(180c) Radio Frequency Driven Catalytic Reactors for Portable Green Chemistry | AIChE

(180c) Radio Frequency Driven Catalytic Reactors for Portable Green Chemistry


Patil, N. - Presenter, Texas A&M University
Green, M. - Presenter, Texas A&M University
Mishra, N. K. - Presenter, Texas A& M University
Wilhite, B. - Presenter, Texas A & M University
Heterogeneous catalytic reactors account for roughly 80% of all chemical manufacturing processes,1 and are often driven by external heating of the catalyst via fuel-fired furnaces or utility steam. Traditional methods relying on combustion of fuel often lead to greenhouse emissions, limit distributed chemical production due to economy of scale, require additional infrastructure and large reactor size to accommodate combustion zones and insulation around the reactor. They also have thermal gradients in reactors which often compromises performance, utilization, lifetime, and selectivity of the catalyst.

The volumetric electric heating methods and modular reactors for power-to-chemicals route can pave a path towards distributed manufacturing and reduced greenhouse gas emissions when electricity is harnessed from renewable energy sources. Uniform volumetric heating of catalyst can also improve catalyst utilization, avoid homogeneous side reactions, and improve reactor portability.2 Since the first published report of microwave organic synthesis, 3-4 microwave heating has been studied for various endothermic catalytic reactions.5 However, high power microwaves (> 2.45 GHz frequency) are limited due to temperature hotspots, runaway reactions, penetration depth, reflection losses, and stringent safety exposure limits.

This study employs a multidisciplinary approach to make portable reactors by using novel materials like carbon nanotubes (CNTs) and silicon carbide (SiC) fibers as additives in catalyst. We utilize interaction of these materials with radio frequency fields (1 MHz-300 MHz) to selectively heat catalytic reactors and drive a reaction. A proof-of-concept is demonstrated for methanol steam reforming reaction using platinum as a catalyst. The RF heating response of CNT/platinum /alumina and SiC fiber/platinum were investigated for varying power using different kinds of noncontact RF applicators. The conversion of methanol for different reaction temperatures was compared to conventional ovens.
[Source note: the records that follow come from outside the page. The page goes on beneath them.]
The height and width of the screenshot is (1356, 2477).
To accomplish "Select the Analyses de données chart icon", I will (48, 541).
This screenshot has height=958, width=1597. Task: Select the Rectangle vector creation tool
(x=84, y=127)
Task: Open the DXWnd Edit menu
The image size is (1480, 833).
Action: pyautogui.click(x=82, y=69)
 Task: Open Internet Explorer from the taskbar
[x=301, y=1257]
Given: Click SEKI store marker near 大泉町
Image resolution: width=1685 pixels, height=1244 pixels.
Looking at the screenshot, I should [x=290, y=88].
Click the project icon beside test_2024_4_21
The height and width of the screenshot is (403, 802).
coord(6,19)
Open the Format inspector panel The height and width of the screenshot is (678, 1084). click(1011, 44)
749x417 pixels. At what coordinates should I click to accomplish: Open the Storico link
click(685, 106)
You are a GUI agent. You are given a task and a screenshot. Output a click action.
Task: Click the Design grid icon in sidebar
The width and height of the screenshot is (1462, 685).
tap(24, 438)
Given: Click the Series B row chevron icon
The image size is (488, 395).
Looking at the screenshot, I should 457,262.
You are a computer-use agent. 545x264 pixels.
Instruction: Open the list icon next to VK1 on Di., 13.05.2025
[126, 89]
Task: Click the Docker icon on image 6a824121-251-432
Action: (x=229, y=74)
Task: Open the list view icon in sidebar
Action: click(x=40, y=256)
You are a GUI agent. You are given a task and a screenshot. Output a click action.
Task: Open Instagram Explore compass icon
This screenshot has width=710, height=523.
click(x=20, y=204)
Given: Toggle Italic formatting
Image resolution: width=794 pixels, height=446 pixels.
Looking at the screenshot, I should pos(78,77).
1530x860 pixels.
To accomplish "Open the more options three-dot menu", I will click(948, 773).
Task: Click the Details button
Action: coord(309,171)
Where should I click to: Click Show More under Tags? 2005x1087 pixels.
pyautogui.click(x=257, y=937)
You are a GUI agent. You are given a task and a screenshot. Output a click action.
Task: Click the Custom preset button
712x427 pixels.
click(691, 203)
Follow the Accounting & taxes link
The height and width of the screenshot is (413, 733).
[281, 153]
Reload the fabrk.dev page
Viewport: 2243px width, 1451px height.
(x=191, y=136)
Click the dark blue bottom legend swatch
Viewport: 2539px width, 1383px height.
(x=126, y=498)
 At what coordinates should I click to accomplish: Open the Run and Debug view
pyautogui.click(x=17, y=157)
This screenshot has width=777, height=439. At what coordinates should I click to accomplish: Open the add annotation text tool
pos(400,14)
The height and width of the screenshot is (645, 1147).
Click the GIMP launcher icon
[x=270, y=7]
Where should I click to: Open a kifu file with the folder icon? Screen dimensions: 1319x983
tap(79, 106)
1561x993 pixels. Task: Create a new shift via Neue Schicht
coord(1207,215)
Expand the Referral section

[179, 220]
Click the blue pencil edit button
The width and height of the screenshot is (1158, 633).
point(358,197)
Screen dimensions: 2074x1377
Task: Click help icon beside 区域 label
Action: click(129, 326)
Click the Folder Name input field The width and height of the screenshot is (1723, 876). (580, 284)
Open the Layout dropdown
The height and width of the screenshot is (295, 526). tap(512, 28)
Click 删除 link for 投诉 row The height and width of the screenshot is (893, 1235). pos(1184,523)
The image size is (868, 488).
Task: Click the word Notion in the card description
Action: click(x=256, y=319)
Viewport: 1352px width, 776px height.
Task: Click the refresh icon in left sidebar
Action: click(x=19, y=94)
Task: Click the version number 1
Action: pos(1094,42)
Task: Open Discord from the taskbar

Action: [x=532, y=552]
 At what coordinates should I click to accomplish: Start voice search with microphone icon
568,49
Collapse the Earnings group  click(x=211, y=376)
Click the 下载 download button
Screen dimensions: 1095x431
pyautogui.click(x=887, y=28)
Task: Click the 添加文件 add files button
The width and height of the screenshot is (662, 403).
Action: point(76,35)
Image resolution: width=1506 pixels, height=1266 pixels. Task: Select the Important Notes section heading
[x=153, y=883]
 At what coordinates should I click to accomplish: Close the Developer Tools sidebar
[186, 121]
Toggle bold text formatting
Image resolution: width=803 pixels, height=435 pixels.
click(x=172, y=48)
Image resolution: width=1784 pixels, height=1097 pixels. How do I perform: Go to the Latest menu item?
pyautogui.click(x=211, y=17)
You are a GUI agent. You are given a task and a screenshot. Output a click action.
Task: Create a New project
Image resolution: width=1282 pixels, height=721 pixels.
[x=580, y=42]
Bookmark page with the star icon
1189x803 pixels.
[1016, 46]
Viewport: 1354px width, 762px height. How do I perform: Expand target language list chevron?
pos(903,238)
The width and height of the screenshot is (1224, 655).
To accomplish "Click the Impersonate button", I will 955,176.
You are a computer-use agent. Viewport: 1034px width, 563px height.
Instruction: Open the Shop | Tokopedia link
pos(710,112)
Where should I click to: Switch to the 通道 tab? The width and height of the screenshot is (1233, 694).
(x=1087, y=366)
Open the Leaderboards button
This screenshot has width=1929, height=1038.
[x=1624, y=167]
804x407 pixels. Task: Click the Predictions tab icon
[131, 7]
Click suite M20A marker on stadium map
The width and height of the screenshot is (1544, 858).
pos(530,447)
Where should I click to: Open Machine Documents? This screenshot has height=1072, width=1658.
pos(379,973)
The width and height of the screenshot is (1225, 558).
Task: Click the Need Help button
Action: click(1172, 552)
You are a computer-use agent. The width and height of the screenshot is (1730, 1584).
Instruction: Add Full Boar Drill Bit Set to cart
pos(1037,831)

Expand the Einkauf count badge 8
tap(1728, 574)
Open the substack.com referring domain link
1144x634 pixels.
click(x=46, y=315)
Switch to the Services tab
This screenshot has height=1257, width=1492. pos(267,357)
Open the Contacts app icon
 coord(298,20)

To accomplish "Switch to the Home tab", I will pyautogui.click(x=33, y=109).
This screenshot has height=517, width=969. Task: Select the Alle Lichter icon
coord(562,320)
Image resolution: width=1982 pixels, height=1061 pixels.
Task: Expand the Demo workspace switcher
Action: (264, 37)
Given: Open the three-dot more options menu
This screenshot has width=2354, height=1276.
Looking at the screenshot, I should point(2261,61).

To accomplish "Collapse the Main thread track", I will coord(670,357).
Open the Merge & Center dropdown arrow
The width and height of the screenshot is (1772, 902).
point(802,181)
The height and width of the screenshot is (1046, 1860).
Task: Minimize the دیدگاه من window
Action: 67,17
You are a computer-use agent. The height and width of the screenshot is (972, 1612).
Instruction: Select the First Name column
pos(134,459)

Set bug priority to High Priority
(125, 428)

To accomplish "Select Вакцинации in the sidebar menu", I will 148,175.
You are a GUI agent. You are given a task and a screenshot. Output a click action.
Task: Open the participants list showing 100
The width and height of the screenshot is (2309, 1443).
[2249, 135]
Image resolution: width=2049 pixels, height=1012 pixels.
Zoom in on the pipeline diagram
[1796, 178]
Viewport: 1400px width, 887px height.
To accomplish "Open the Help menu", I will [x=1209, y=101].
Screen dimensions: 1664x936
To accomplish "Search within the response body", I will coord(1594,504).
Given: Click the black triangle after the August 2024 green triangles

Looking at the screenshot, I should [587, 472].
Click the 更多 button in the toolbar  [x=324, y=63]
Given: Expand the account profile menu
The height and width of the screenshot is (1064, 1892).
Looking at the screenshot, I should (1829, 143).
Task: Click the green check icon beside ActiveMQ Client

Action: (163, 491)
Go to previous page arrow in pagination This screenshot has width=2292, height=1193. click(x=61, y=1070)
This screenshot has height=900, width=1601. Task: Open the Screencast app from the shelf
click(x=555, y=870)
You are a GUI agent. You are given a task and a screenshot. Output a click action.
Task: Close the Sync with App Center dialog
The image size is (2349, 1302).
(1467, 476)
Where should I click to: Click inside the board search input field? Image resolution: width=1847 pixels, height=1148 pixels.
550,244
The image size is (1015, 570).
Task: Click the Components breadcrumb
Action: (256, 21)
This power to chemical method has application in modular reactors for on-site and on-demand production of chemicals using electric power.

(1) Fechete, I.; Wang, Y.; Védrine, J. C. The past, present and future of heterogeneous catalysis. Catalysis Today 2012, 189 (1), 2-27, DOI: https://doi.org/10.1016/j.cattod.2012.04.003.

(2) Wismann, S. T.; Engbæk, J. S.; Vendelbo, S. B.; Bendixen, F. B.; Eriksen, W. L.; Aasberg-Petersen, K.; Frandsen, C.; Chorkendorff, I.; Mortensen, P. M. Electrified methane reforming: A compact approach to greener industrial hydrogen production. Science 2019, 364 (6442), 756-759, DOI: 10.1126/science.aaw8775.

(3) Gedye, R.; Smith, F.; Westaway, K.; Ali, H.; Baldisera, L.; Laberge, L.; Rousell, J. The use of microwave ovens for rapid organic synthesis. Tetrahedron letters 1986, 27 (3), 279-282.

(4) Tse, M. Y.; Depew, M. C.; Wan, J. K. S. Applications of high power micro wave catalysis in chemistry. Research on Chemical Intermediates 1990, 13 (3), 221-236, DOI: 10.1163/156856790x00102.

(5) Ramirez, A.; Hueso, J. L.; Abian, M.; Alzueta, M. U.; Mallada, R.; Santamaria, J. Escaping undesired gas-phase chemistry: Microwave-driven selectivity enhancement in heterogeneous catalytic reactors. Science Advances 2019, 5 (3), eaau9000, DOI: 10.1126/sciadv.aau9000.